= Hive Data Manipulation Language =
There are two primary ways of modifying data in Hive:
Loading files into tables
Hive does not do any transformation while loading data into tables. Load operations are currently pure copy/move operations that move datafiles into locations corresponding to Hive tables.
Syntax
LOAD DATA [LOCAL] INPATH 'filepath' [OVERWRITE] INTO TABLE tablename [PARTITION (partcol1=val1, partcol2=val2 ...)]
Synopsis
Load operations are current pure copy/move operations that move datafiles into locations corresponding to Hive tables.
- filepath can be a
- relative path, eg:
project/data1
- absolute path, eg:
/user/hive/project/data1
- a full URI with scheme and (optionally) an authority, eg:
hdfs://namenode:9000/user/hive/project/data1
- relative path, eg:
- The target being loaded to can be a table or a partition. If the table is partitioned, then one must specify a specific partition of the table by specifying values for all of the partitioning columns.

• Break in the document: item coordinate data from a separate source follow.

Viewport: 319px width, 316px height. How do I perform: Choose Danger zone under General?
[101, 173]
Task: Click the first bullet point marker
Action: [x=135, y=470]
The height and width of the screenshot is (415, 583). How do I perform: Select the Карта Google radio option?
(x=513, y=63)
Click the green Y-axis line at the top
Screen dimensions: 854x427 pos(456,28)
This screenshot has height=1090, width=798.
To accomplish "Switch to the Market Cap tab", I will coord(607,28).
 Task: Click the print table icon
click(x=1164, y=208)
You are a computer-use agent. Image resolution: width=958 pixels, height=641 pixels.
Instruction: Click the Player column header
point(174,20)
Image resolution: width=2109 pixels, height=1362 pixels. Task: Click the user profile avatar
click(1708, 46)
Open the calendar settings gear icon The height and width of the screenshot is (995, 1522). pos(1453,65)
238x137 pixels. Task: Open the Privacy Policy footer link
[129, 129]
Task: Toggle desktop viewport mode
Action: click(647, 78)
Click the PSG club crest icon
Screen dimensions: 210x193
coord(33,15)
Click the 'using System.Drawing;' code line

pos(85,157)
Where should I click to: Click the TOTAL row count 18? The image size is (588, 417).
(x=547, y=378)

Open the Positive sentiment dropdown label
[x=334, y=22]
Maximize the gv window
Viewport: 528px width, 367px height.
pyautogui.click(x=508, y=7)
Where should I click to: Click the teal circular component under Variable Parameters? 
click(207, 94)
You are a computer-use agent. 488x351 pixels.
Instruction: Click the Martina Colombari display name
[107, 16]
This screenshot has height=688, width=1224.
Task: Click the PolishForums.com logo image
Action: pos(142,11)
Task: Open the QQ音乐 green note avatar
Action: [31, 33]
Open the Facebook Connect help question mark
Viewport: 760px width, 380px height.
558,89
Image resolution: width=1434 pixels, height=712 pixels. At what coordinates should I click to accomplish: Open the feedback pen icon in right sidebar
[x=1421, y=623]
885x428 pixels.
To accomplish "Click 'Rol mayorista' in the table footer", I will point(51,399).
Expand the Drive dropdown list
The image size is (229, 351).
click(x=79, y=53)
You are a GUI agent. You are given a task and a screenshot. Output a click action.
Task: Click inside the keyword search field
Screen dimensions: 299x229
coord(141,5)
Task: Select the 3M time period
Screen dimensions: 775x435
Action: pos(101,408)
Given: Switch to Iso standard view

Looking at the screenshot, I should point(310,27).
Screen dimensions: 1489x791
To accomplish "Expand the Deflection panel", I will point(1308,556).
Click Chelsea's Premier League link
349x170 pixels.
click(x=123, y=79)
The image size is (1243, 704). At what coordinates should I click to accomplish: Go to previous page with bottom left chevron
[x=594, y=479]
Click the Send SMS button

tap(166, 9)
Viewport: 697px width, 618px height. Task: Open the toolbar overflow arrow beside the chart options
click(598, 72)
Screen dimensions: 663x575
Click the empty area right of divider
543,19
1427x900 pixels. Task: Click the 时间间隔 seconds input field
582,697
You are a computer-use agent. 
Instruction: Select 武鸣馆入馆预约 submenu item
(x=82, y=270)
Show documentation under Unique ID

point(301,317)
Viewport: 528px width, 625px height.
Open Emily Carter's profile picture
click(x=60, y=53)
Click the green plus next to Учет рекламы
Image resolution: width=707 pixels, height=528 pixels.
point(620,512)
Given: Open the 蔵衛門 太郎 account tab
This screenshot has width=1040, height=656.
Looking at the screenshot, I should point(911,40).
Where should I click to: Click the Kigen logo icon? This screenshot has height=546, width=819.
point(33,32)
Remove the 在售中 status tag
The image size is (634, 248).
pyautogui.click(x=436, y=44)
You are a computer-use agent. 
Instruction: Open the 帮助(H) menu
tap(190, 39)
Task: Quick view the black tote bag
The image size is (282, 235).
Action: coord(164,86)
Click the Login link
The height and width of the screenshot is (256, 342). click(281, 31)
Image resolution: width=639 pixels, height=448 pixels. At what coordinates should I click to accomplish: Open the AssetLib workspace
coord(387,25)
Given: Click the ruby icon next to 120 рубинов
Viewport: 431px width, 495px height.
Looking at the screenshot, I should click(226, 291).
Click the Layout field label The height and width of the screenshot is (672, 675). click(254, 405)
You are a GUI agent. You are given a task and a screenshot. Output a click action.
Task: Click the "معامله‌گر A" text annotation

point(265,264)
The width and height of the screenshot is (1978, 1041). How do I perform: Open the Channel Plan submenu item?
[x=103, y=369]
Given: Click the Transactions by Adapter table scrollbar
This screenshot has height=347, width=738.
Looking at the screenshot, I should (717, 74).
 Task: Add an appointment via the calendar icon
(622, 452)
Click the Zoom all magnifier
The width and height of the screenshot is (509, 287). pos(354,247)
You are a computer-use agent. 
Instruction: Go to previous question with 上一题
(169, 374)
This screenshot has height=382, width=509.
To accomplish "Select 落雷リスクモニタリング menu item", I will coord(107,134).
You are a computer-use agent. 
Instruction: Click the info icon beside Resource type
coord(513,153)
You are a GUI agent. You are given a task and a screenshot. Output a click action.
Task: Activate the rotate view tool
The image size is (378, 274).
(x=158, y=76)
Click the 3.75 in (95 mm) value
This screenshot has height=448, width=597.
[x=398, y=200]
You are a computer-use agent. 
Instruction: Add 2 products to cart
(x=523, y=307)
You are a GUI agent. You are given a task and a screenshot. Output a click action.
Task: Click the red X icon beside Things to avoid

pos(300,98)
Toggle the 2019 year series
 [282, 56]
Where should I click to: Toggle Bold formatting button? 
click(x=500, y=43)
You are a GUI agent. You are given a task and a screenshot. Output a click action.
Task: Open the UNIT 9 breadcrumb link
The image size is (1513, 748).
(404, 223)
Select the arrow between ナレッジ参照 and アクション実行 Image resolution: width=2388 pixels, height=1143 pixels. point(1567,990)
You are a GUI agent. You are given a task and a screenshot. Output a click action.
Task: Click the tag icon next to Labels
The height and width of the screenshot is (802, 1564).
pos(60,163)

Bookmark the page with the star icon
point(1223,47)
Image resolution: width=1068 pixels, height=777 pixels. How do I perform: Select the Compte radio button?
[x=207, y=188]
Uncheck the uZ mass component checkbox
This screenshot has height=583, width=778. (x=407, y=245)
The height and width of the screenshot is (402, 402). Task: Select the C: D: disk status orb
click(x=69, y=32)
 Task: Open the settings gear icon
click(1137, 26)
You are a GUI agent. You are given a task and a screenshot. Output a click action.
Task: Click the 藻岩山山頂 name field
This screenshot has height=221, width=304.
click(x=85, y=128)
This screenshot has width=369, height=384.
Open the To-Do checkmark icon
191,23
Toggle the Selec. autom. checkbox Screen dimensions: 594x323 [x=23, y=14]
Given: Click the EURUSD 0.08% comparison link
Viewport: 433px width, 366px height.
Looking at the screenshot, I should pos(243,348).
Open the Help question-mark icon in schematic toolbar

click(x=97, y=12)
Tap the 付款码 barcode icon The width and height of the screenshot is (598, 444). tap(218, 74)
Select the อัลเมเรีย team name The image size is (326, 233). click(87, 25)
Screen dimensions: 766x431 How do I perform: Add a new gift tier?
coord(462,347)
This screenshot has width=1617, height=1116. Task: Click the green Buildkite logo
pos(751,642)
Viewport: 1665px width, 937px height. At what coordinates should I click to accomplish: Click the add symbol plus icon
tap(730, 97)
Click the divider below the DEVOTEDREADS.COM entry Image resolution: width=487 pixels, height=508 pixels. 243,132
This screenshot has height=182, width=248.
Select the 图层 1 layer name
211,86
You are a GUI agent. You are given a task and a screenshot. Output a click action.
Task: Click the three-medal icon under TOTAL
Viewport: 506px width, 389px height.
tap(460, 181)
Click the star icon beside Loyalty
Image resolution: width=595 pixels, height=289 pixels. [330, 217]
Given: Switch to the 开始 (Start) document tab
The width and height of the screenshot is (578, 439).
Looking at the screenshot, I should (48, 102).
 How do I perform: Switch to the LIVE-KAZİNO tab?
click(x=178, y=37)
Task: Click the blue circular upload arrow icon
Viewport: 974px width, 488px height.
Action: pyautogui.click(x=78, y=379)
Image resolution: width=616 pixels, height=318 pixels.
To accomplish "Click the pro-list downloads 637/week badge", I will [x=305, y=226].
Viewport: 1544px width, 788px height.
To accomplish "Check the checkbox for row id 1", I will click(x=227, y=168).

- filepath can refer to a file (in which case hive will move the file into the table) or it can be a directory (in which case hive will move all the files within that directory into the table). In either case filepath addresses a set of files.
- If the keyword LOCAL is specified, then:
- the load command will look for filepath in the local file system. If a relative path is specified - it will be interpreted relative to the current directory of the user. User can specify a full URI for local files as well - for example:
file:///user/hive/project/data1
- the load command will try to copy all the files addressed by filepath to the target filesystem. The target file system is inferred by looking at the location attribute of the table. The copied data files will then be moved to the table.
- the load command will look for filepath in the local file system. If a relative path is specified - it will be interpreted relative to the current directory of the user. User can specify a full URI for local files as well - for example:
- If the keyword LOCAL is not specified, then Hive will either use the full URI of filepath if one is specified. Otherwise the following rules are applied:
- If scheme or authority are not specified, Hive will use the scheme and authority from hadoop configuration variable
fs.default.name
that specifies the Namenode URI. - If the path is not absolute - then Hive will interpret it relative to
/user/<username>
- Hive will move the files addressed by filepath into the table (or partition)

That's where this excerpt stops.